Kesengsaraan itu telah muncul sebelumnya tetapi belum sepenuhnya turun. Sebaliknya, itu telah disembunyikan, yang sejauh yang dapat diketahui Meng Hao adalah karena kehendak Alam Gunung dan Laut telah membantunya untuk menyingkirkannya.
Namun sekarang, itu terjadi lagi. Itu hanya bisa berarti… bahwa ini adalah kesengsaraan, bukan dari Alam Gunung dan Laut, melainkan dari Surga Pertama!
“Ini adalah dunianya sendiri, dengan bentuk kehidupannya sendiri,” gumam Meng Hao. “Tentu saja, Surga Pertama memiliki kehendak seperti Alam Gunung dan Laut. Kesengsaraan disebabkan oleh gangguan dalam Karma. Ia melihat Karma Kesengsaraan yang ditabur padaku, dan karena itu, mengambil tanggung jawab untuk memastikan bahwa ada pembalasan?” Dia mengerti, namun tidak takut. Sebaliknya, dia mulai tertawa.
Dalam hidupnya, dia telah melampaui Kesengsaraan Surgawi berkali-kali. Setiap kesempatan itu sangat sulit, namun sekarang, dia benar-benar yakin bahwa dia dapat menghancurkan contoh Kesengsaraan Surgawi ini semudah kayu kering!
Gemuruh terdengar saat Awan Kesengsaraan terbentuk, berkumpul di depan Meng Hao. Gemuruh Petir Kesengsaraan terdengar saat petir yang tak terhitung jumlahnya tiba-tiba melesat ke arah Meng Hao.

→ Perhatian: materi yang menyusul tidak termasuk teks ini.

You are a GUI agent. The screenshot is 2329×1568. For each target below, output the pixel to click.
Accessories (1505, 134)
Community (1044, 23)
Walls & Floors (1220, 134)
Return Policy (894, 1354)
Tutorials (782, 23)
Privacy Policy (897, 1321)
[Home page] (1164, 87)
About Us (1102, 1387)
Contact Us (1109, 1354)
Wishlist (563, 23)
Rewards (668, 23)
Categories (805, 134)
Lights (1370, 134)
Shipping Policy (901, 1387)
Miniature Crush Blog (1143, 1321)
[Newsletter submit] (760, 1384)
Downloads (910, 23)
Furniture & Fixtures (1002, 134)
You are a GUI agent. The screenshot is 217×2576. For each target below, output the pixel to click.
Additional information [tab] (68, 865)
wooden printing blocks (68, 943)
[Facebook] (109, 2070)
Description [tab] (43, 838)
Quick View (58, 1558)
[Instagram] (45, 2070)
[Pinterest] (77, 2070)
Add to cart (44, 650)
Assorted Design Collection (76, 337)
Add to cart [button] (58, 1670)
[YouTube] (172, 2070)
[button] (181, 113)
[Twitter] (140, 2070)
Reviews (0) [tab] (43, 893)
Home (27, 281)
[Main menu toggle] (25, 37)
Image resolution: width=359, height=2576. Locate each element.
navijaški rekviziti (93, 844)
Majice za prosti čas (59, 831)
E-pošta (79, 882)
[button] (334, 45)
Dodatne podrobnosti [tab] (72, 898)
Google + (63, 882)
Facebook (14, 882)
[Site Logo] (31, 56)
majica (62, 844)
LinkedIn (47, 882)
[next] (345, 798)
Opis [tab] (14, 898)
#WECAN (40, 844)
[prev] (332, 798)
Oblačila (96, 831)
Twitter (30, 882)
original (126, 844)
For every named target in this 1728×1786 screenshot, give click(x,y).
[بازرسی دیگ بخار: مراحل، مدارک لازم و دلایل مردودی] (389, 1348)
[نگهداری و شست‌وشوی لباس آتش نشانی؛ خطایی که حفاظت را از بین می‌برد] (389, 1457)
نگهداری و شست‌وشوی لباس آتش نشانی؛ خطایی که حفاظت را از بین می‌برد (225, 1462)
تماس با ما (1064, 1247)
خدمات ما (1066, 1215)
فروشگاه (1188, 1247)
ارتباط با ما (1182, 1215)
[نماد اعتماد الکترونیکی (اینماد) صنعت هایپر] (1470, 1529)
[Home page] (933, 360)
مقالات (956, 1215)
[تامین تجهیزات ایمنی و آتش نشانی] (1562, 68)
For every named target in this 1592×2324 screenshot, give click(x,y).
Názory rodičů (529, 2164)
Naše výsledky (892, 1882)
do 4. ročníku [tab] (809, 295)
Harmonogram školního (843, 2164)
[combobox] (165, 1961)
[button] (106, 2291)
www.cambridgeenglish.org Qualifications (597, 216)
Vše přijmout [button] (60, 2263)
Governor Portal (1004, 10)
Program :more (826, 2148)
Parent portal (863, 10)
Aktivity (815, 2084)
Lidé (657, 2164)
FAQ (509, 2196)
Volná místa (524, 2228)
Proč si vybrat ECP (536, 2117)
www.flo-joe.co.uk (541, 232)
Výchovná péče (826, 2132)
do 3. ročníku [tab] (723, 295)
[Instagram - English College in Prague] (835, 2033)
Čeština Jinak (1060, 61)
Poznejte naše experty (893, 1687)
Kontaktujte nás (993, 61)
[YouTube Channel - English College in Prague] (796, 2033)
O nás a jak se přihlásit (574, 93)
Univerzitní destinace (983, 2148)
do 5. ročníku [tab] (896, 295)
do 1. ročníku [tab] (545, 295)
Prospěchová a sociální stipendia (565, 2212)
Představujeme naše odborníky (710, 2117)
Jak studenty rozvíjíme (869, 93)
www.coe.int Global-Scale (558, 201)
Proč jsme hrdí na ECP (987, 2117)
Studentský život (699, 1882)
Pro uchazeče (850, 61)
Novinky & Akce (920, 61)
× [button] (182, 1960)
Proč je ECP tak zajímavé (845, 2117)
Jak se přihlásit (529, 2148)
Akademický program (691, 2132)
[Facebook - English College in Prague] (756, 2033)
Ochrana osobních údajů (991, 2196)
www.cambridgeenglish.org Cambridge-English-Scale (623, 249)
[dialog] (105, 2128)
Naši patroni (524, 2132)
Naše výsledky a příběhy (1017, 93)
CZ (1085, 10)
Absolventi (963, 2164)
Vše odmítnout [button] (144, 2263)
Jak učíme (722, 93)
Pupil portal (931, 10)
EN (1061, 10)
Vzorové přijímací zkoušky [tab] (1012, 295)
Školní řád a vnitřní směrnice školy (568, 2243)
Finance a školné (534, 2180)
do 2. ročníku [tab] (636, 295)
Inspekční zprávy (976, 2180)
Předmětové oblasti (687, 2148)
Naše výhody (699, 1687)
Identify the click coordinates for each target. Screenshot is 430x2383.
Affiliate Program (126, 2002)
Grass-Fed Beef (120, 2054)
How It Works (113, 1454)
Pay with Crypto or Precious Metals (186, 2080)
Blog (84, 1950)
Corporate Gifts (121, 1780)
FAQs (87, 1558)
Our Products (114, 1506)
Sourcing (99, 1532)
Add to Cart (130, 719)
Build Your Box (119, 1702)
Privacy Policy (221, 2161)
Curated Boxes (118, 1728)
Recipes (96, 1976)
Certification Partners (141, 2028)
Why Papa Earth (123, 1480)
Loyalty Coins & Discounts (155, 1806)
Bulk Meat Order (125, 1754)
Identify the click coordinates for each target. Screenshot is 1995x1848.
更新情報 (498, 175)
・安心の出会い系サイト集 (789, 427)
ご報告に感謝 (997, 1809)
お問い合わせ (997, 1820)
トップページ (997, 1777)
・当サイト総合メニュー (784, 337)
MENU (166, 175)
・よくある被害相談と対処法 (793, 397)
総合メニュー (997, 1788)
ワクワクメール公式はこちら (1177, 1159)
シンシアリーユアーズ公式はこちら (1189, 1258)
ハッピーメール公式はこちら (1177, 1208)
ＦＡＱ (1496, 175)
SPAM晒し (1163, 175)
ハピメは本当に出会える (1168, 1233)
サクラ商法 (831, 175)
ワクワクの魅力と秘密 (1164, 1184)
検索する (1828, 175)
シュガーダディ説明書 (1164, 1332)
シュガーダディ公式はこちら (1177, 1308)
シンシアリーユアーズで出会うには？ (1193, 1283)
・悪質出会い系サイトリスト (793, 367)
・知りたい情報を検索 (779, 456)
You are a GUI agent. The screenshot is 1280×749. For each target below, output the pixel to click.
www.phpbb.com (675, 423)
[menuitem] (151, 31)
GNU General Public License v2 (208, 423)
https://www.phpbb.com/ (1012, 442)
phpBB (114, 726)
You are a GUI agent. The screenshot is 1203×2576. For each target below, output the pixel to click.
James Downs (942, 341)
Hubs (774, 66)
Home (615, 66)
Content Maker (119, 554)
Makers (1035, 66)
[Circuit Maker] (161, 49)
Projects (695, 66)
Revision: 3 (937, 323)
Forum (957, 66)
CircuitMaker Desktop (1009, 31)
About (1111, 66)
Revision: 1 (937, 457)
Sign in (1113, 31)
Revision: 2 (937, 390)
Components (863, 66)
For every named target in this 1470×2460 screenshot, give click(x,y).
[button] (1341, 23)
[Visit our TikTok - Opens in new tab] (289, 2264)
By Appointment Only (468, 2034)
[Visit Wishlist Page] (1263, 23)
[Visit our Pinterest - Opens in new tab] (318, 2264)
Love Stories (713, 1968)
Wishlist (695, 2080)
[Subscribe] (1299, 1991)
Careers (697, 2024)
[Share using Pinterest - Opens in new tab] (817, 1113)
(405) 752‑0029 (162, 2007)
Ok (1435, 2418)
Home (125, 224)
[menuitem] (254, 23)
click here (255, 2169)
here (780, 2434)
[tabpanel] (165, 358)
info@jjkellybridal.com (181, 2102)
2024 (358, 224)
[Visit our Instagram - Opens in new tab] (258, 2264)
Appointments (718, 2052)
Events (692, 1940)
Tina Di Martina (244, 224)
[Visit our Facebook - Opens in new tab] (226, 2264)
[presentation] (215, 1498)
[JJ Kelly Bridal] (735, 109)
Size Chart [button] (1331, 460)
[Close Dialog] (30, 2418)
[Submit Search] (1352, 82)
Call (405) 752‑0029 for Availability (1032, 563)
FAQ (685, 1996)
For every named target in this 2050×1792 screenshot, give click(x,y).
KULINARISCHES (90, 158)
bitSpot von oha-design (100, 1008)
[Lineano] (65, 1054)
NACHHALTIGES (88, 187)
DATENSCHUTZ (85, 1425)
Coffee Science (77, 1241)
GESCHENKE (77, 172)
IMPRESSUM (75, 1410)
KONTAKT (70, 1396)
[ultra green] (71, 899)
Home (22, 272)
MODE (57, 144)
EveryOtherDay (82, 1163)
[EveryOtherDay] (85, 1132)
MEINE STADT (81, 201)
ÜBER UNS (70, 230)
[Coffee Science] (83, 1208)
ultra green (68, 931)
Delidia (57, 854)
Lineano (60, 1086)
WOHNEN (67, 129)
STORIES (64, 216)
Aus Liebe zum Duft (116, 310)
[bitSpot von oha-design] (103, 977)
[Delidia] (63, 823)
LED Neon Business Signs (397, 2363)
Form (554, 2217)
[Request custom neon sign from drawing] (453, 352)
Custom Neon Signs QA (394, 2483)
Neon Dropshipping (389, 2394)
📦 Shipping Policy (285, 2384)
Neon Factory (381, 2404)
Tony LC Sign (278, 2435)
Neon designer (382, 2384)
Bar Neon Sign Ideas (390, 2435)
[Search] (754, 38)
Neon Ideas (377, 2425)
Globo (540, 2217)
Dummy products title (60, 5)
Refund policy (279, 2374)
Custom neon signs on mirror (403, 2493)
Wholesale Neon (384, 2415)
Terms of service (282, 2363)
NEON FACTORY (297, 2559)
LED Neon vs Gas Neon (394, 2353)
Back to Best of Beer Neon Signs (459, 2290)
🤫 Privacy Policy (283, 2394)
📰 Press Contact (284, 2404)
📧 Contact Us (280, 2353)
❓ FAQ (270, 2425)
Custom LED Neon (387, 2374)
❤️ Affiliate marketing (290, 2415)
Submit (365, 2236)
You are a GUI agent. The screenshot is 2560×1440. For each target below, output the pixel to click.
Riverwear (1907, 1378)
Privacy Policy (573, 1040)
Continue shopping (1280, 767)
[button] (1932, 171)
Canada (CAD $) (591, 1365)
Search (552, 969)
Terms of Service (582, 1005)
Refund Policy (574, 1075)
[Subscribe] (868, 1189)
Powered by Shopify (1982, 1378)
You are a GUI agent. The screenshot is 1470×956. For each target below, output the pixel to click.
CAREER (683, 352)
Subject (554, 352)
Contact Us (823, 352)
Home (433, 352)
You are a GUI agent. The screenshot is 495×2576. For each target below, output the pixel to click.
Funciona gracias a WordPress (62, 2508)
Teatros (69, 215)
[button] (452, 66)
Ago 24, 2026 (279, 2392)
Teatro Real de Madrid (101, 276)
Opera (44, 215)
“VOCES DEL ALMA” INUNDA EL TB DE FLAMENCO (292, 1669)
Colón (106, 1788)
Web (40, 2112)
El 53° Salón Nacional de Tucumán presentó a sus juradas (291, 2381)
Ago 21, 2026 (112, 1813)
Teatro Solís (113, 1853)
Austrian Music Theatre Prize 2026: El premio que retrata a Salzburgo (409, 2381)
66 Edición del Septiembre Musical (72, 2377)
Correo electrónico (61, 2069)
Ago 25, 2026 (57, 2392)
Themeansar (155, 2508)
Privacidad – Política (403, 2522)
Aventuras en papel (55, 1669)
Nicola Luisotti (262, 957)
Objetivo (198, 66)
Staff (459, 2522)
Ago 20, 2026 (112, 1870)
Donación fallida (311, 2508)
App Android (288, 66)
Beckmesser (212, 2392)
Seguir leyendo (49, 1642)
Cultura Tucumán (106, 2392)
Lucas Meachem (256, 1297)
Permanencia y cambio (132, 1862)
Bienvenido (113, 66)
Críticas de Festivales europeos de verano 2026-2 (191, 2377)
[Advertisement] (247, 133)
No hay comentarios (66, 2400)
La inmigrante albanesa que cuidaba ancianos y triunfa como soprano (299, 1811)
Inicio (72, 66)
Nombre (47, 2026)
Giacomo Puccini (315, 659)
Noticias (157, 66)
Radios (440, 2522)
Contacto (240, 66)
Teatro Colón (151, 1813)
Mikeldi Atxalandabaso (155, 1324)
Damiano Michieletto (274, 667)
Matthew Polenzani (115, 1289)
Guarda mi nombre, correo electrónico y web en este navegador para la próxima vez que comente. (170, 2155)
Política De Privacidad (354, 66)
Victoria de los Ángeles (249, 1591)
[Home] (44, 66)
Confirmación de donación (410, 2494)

Hampir semua kilat itu tampak berbentuk manusia, dan dipenuhi kekuatan yang dapat menghancurkan Langit dan memusnahkan Bumi. Saat mendekat, kilat-kilat itu berubah menjadi lautan kilat yang menyebar luas ke segala arah, sepenuhnya menyelimuti Meng Hao dan 10.000 mataharinya. Di Sembilan Gunung dan Lautan, semua kultivator dapat melihat apa yang terjadi.
“Tidak bagus! Langit Pertama adalah dunia yang lengkap, dengan kekuatan Kesengsaraan sendiri!!”
“Jika titik cahaya itu adalah Meng Hao, maka dia akan dikalahkan….”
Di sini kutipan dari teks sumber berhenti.